WORK REQUIRED:
From the line containing "1512x800 pixels. How" down to the final entry below, restate each line word for word.

··· ENTRIES PROVIDED ···

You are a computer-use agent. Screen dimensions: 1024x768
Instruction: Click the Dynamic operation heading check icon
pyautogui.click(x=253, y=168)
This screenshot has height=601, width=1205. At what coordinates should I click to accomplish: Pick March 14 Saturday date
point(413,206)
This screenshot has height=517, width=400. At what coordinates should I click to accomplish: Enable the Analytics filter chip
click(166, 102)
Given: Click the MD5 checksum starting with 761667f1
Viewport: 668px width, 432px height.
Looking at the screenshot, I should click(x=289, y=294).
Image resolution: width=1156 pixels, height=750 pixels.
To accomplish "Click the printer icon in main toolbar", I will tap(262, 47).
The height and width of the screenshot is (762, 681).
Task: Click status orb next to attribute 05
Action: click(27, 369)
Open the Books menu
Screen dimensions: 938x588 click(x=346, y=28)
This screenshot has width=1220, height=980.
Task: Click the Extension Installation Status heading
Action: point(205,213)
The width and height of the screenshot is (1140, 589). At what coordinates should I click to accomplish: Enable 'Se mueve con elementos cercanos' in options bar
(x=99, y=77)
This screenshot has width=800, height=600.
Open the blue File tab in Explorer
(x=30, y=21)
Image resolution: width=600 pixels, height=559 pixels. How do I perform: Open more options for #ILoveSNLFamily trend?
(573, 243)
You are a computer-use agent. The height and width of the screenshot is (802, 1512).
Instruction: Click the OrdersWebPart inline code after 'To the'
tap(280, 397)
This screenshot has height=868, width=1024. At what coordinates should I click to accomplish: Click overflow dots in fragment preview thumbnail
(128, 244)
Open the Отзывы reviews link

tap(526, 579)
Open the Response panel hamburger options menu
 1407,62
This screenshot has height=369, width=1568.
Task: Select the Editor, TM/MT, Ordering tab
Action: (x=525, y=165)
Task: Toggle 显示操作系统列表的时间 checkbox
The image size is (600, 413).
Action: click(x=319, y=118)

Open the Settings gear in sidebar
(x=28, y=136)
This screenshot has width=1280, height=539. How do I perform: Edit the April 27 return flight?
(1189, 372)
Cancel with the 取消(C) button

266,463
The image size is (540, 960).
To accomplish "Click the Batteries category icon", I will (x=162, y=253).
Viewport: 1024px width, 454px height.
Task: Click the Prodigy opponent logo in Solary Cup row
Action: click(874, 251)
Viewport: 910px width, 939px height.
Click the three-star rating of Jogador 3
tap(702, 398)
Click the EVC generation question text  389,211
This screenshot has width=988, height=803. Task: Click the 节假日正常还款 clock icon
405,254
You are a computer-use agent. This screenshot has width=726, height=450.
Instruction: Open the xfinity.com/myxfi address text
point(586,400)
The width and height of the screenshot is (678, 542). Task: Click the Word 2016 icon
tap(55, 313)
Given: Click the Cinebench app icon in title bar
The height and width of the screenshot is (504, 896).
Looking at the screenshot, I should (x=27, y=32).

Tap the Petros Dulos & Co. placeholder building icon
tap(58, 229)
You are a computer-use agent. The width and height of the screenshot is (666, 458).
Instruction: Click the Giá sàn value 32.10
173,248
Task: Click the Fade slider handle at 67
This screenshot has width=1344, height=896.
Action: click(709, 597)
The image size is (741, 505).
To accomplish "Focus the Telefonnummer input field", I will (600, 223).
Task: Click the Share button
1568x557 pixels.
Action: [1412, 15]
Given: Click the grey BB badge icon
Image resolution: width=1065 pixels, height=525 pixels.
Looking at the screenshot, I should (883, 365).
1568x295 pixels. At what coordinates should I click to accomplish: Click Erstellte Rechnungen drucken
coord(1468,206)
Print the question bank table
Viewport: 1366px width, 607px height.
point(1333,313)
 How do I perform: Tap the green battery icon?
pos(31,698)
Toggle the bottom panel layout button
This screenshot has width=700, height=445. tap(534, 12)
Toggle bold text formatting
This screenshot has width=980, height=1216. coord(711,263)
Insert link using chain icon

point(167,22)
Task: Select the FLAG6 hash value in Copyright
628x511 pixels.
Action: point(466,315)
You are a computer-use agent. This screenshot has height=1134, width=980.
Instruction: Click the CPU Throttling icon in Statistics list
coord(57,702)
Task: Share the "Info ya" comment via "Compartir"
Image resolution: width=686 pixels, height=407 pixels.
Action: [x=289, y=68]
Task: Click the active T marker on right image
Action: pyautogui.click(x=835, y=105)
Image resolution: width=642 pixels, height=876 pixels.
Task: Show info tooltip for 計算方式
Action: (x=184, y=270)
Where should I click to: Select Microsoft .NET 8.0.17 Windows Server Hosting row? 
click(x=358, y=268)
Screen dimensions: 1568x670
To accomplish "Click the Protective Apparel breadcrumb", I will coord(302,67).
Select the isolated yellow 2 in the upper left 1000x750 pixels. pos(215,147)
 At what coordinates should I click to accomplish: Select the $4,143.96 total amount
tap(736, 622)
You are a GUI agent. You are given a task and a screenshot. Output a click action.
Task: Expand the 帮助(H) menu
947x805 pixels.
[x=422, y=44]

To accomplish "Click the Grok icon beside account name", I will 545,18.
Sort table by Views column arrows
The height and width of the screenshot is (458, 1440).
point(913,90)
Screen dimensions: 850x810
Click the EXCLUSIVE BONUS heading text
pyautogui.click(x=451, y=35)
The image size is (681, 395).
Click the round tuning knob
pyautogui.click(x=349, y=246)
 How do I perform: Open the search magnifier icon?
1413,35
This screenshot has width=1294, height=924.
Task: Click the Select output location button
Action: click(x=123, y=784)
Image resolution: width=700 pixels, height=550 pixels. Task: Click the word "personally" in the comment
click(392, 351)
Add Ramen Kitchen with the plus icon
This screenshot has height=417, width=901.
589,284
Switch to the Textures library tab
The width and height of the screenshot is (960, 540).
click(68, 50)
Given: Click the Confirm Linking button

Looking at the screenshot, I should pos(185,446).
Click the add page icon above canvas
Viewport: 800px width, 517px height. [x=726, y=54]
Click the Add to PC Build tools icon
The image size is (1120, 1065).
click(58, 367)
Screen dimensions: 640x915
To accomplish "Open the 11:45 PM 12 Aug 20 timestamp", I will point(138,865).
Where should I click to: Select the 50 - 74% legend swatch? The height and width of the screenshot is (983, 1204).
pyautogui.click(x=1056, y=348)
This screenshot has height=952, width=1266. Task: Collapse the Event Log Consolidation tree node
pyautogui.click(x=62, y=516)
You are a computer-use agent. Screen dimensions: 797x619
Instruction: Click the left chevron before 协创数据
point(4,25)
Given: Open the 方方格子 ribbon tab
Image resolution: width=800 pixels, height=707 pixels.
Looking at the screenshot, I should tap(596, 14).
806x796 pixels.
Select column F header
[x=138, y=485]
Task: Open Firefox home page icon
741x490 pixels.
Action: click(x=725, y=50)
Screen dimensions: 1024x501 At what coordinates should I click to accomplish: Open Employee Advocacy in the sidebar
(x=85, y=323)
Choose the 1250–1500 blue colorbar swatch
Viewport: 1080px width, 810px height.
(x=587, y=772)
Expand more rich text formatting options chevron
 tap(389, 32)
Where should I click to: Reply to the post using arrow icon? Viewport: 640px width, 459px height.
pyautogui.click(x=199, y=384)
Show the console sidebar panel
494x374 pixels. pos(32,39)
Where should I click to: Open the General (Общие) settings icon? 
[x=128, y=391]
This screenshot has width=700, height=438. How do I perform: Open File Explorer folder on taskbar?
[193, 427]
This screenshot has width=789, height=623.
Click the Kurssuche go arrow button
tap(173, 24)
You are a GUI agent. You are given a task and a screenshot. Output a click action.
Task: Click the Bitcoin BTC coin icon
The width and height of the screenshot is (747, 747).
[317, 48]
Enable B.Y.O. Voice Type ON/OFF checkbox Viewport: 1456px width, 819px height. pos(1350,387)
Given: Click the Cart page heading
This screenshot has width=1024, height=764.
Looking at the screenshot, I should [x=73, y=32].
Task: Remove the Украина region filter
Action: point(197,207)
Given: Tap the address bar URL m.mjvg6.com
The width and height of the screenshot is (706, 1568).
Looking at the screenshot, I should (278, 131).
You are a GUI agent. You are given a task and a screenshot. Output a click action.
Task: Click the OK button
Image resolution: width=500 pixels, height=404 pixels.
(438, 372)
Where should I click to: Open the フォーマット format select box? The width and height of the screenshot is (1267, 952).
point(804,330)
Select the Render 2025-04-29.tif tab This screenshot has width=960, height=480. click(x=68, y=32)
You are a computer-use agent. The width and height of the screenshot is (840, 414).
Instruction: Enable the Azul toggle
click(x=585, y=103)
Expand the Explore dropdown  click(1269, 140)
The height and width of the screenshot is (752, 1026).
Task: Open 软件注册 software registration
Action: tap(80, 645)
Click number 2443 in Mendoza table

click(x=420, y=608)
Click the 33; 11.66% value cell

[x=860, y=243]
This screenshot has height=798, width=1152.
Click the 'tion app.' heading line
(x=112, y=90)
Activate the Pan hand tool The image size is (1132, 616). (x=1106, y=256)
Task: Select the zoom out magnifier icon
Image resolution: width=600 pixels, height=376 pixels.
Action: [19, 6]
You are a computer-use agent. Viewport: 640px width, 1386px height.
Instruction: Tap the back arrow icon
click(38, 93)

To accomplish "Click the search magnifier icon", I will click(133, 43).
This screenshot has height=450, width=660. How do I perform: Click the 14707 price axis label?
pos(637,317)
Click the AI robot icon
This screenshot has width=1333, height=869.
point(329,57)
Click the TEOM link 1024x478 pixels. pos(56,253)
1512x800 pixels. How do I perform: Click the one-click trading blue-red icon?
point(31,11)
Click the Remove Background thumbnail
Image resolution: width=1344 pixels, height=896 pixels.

···

RESPONSE AREA:
1512x800 pixels. How do I perform: Click the one-click trading blue-red icon?
point(31,11)
Click the Remove Background thumbnail
Image resolution: width=1344 pixels, height=896 pixels.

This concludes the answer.